Looking back, David said he noticed he would drop a few kilos after special occasions when he would allow himself to indulge.
'When I wasn't eating enough, I would lose weight on holiday such as Christmas or Easter or around my birthday because I would think 'go on treat yourself' so I would eat more,' he said.
'Not necessarily healthy food but food nonetheless and my body would start burning the calories rather than storing them.
'Once the holiday was over, I would go back to not eating enough because I was guilt-tripping about the food I had eaten and was thinking that I had put weight on when I hadn't.'
After two years of learning to fuel his body with food combined with a varied exercise routine, David dropped down to 14 stone 7lbs and has been able to maintain his figure and healthy habits ever since.
He hits the gym five times a week and spends half an hour on the treadmill and 30 minutes on the cross trainer on top of weight training.
Outside the gym, he makes sure to get in 10,000 steps a day.
On an average day, David would have porridge with protein powder for breakfast and a lunch of cheese on toast.

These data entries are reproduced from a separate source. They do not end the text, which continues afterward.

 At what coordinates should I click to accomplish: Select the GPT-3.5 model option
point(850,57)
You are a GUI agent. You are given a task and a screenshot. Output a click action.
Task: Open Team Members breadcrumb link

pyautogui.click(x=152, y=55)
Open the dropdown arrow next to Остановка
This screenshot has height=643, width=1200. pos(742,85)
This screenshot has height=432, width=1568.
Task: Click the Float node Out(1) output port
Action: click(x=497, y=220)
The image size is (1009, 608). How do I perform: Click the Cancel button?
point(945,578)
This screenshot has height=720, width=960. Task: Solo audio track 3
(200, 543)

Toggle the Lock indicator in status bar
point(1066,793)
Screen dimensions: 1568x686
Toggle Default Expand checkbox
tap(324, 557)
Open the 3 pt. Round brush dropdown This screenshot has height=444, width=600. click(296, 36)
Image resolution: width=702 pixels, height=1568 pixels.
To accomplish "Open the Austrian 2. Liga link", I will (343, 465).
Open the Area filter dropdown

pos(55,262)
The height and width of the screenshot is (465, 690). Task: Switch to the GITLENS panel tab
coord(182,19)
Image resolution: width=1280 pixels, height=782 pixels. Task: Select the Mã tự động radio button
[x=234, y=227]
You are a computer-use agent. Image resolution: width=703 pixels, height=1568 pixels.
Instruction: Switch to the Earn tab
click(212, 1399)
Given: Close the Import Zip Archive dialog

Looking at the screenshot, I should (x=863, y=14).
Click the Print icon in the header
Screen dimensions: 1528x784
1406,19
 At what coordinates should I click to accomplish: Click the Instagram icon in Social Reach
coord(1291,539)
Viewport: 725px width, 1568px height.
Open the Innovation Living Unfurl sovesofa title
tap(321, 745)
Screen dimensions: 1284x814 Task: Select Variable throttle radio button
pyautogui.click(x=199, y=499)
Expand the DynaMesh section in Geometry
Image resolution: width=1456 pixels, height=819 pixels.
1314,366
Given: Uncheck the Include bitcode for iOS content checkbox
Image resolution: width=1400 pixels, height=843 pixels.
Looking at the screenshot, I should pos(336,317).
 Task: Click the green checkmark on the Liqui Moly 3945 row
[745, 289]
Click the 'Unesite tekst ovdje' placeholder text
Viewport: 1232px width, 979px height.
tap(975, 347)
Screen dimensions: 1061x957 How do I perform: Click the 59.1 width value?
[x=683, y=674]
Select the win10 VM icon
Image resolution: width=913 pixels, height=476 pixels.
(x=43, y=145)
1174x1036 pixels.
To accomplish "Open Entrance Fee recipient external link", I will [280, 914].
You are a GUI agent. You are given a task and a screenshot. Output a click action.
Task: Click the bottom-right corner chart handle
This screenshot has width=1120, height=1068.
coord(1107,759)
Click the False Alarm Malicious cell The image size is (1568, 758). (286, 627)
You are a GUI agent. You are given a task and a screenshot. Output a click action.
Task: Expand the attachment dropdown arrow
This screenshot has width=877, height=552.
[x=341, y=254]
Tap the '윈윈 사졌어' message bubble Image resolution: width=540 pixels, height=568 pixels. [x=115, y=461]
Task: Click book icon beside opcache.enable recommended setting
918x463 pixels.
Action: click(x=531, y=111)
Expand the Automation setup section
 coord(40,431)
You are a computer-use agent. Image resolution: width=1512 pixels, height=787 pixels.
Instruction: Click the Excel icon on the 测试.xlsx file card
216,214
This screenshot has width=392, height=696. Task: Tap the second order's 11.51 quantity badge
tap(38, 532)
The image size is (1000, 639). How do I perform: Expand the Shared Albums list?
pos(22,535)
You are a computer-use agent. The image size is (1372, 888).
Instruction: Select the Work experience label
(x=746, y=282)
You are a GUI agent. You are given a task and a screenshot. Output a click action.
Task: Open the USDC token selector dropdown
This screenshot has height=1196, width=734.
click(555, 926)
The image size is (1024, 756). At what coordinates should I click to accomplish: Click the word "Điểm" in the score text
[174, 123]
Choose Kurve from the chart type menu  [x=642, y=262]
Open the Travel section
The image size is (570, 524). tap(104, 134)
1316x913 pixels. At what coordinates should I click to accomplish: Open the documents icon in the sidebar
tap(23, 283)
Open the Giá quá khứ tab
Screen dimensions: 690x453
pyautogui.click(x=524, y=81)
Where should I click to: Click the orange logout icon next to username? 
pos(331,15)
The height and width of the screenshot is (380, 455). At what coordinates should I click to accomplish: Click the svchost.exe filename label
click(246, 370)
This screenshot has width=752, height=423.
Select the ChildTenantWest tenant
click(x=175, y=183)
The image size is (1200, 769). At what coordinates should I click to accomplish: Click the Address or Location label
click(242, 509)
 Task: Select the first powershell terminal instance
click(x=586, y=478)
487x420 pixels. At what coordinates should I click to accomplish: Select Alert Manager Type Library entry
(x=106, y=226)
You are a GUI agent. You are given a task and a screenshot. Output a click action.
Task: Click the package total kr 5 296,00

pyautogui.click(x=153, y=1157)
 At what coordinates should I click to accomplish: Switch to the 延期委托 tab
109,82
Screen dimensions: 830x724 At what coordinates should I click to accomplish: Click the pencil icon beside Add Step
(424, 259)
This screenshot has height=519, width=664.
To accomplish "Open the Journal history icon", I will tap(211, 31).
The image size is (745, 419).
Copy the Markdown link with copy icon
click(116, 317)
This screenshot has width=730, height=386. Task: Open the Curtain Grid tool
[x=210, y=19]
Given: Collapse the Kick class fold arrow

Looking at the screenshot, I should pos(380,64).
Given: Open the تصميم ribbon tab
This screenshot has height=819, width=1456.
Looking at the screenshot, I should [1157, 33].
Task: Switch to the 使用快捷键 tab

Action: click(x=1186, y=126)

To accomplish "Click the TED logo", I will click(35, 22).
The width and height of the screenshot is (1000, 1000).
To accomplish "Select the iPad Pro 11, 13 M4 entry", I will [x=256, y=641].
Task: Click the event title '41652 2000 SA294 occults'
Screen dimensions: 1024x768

For dinner, he has chicken or fish with potatoes and salad or mixed vegetables and has no qualms about snacking on cake, biscuits and chocolate occasionally.
The gym junkie also enjoys treating himself to a meal at the pub and doesn't let the extra calories worry him.
'On a day like that I will do 50 minutes on the treadmill and 50 minutes on cross trainer and weight training,' he said adding: 'Enjoy your food and don't feel guilty about eating it.'
For others trying to adopt healthier habits, David recommends putting a good playlist together to make gym sessions more enjoyable.
'Make sure you calibrate the cardio machines at the gym with your correct weight, that way they'll correctly show the number of calories you are burning,' he suggested.
He is now setting himself up as a freelance personal trainer in Nuneaton under the name David Smith Fitness Training.
David hopes he can help people like him who struggle to lose weight and stay healthy.